------ Dataset content
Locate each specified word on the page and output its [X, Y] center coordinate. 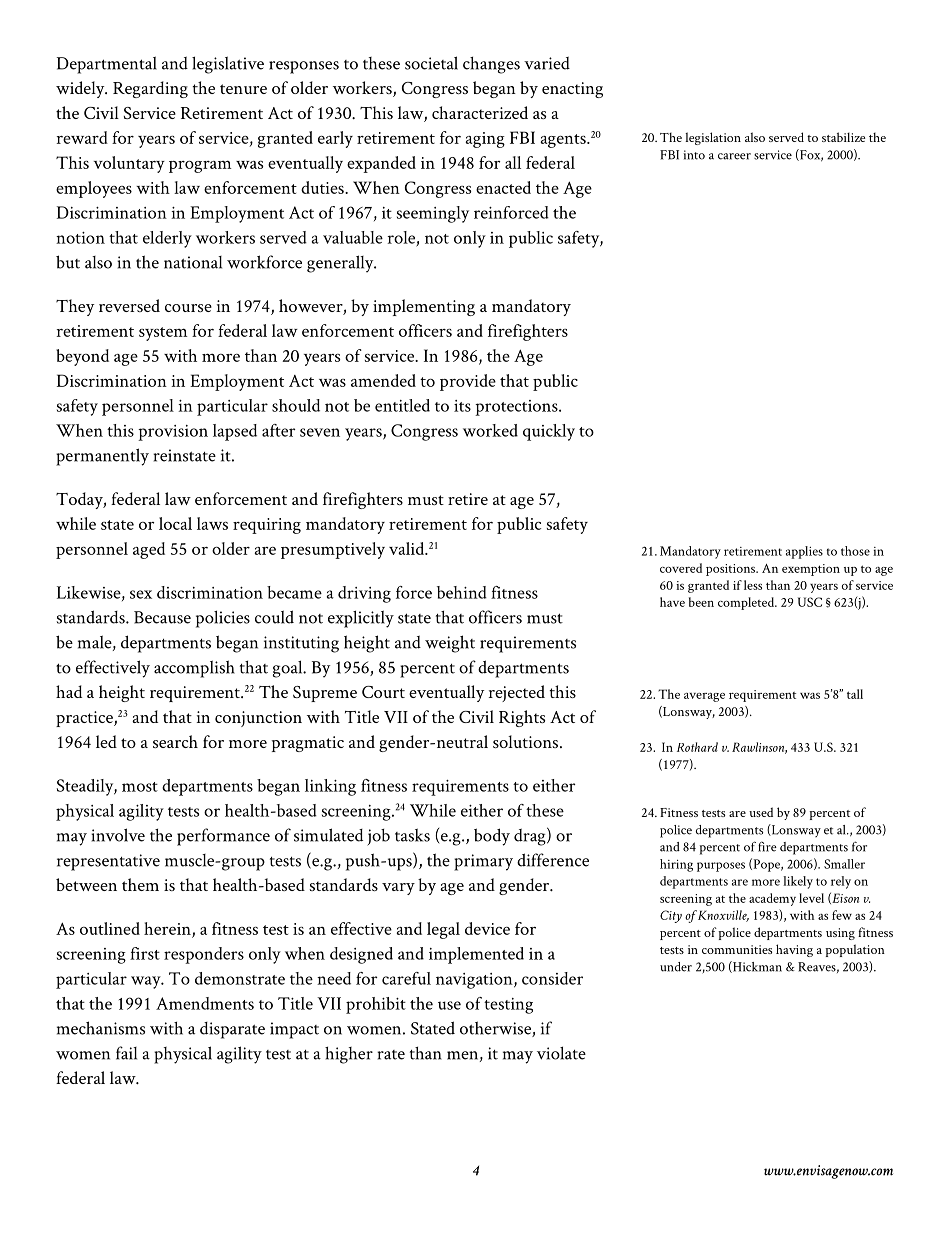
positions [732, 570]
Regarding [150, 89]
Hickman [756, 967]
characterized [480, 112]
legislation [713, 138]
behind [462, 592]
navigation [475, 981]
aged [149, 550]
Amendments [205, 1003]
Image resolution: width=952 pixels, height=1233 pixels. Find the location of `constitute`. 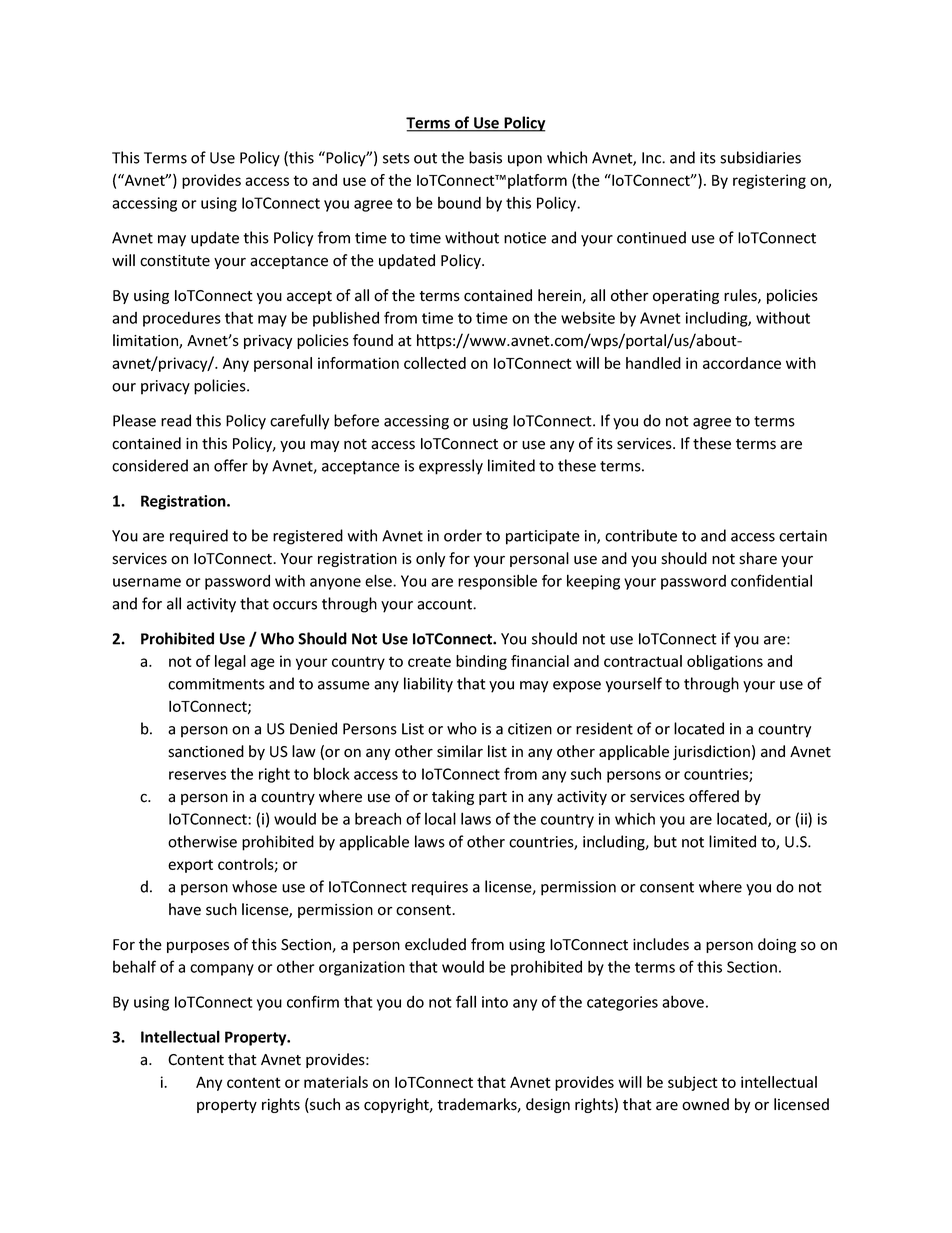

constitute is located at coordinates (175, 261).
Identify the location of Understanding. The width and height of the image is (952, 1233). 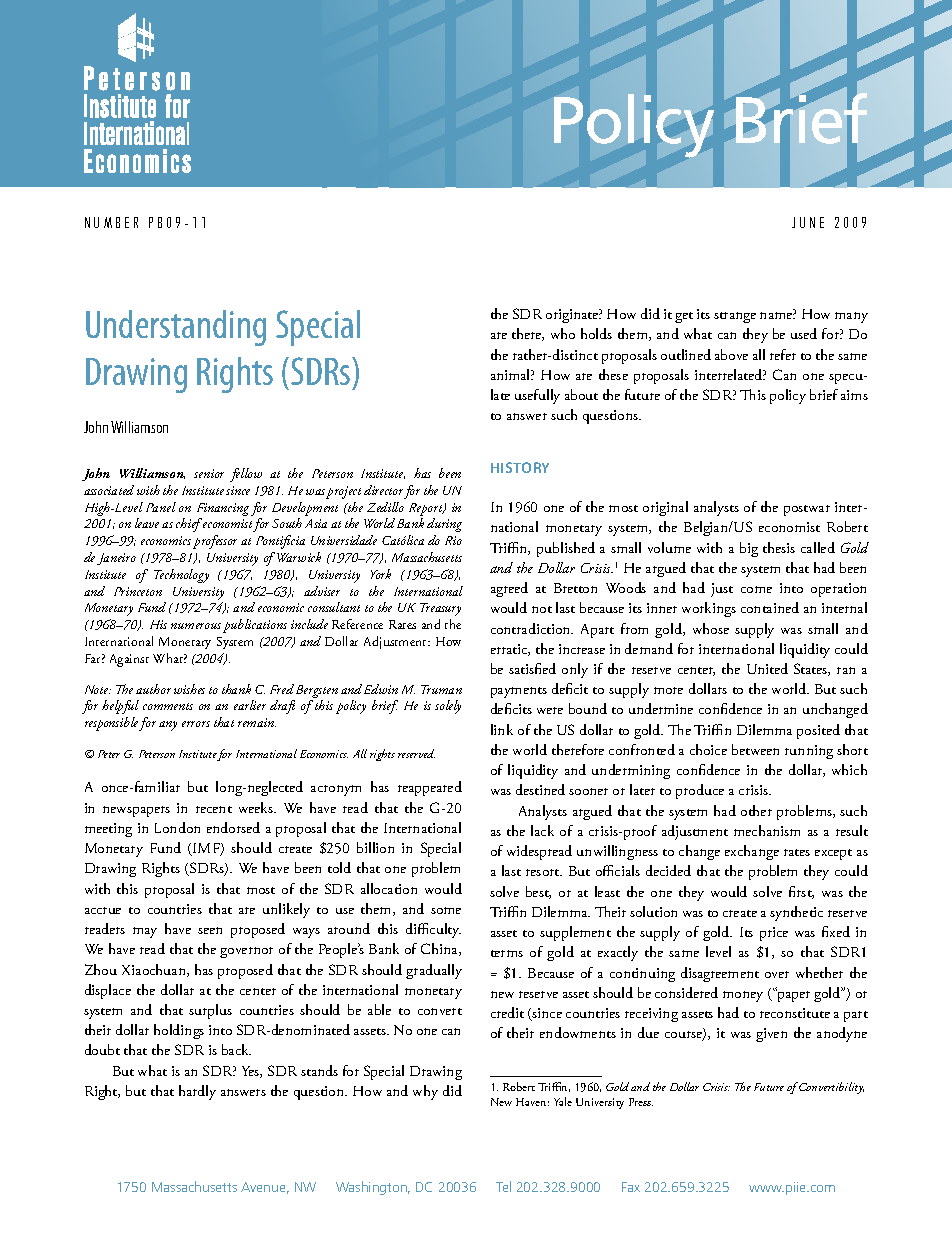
------------
-- Short exercise --
Turn the data above into a Markdown table with the columns Row and Line, one numbered row per line and blank lines left out. Leave the pictures out of the table.

-- Written answer --
| Row | Line |
|---|---|
| 1 | Locate each specified word on the page and output its [X, Y] center coordinate.  |
| 2 | positions [732, 570] |
| 3 | Regarding [150, 89] |
| 4 | Hickman [756, 967] |
| 5 | characterized [480, 112] |
| 6 | legislation [713, 138] |
| 7 | behind [462, 592] |
| 8 | navigation [475, 981] |
| 9 | aged [149, 550] |
| 10 | Amendments [205, 1003] |
| 11 | Image resolution: width=952 pixels, height=1233 pixels. Find the location of `constitute`.  |
| 12 | constitute is located at coordinates (175, 261). |
| 13 | Identify the location of Understanding. The width and height of the image is (952, 1233).  |